ТЕКСТ ДЛЯ ЧТЕНИЯ:
= = = = =

Улыбка фортуны
Шрифт:
Я: Надежда Павловна, я к Вам по двум вопросам. Во-первых, я требую, чтобы меня ознакомили с протоколом вчерашнего собрания и характеристикой. Кстати, странно, что Вы не выдаете ее на руки, ведь просил ее я, а не ОВИР. Во-вторых, Сонин меня вчера оклеветал, а Вы эту клевету публично подтвердили.
Н. П.: В чем заключалась клевета?
Я: Хотя бы в двух эпизодах. Во-первых, было сказано, что у меня в диссертации дутые цифры; кто их проверял или хотя бы усомнился в их достоверности? Вы косвенно подтвердили, что я жулик от науки. Во-вторых, было сказано, что всем известно, что я распространяю антисоветскую литературу. Это не только ложь, но и ложь, из-за которой в свое время отправляли людей в лагеря. Я требую, чтобы обвинения были доказаны, или чтобы Вы и Сонин публично от них отказались. Ведь это клевета и на ВАК и на коллектив лаборатории.
Н. П. приглашает в кабинет Сонина и передает ему содержание нашего разговора.
Сонин: Ознакамливать Мюге с текстом протокола собрания и с характеристикой не будем! (Шихобалова: «Значит, решено!»)

= = = = =

Собранные данные:
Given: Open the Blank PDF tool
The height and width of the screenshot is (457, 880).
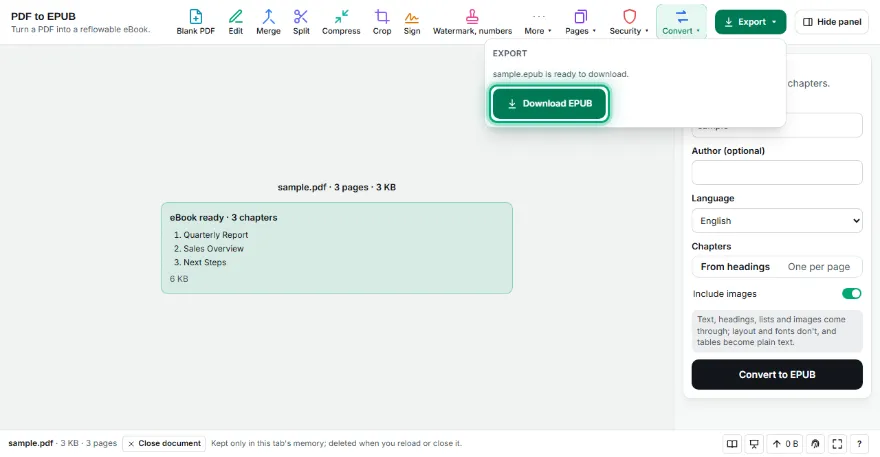Looking at the screenshot, I should 195,22.
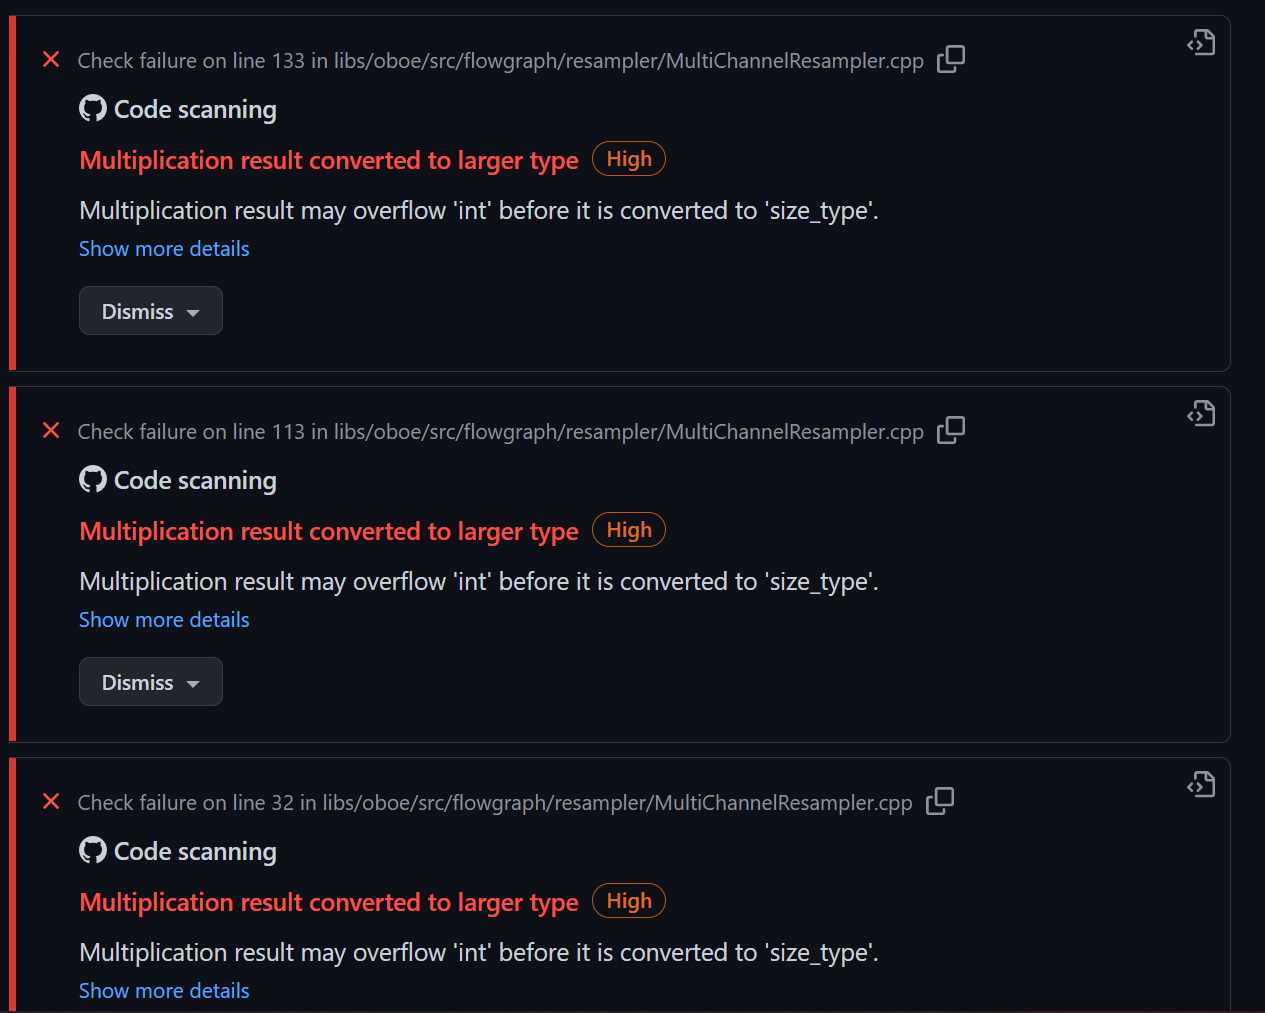Click the GitHub octocat logo on the line 32 alert
Viewport: 1265px width, 1013px height.
(92, 850)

= = = = =

ПИСЬМЕННЫЕ ЗАДАНИЯ:
1) Согласно тексту для чтения, с чем Сонин отказался ознакомить Мюге?
2) Продолжите текст для чтения, начав сразу после последней реплики.

ОТВЕТЫ ПО ЗАДАНИЯМ:
1) С текстом протокола собрания и с характеристикой.

2)
Сонин: То, что Вы распространяли антисоветскую литературу, известно из того, что в Харькове у Вас были изъяты два экземпляра «Ракового корпуса» Солженицына, которые Вы, якобы, брали для чтения в дороге. Зачем для чтения два экземпляра?
Я: Во-первых, не два экземпляра, а два тома — начало и конец романа, во-вторых, я их никому не передавал, а в-третьих, с каких это пор «Раковый корпус» стал антисоветским?
Сонин: Это не имеет значения. Можете на меня жаловаться. И вообще, я не понимаю, Надежда Павловна, зачем Вы на него тратите время? С.Г. всегда делать нечего, а Вы-то занятый человек.
Я почувствовал, что ничего не добьюсь, и покинул кабинет.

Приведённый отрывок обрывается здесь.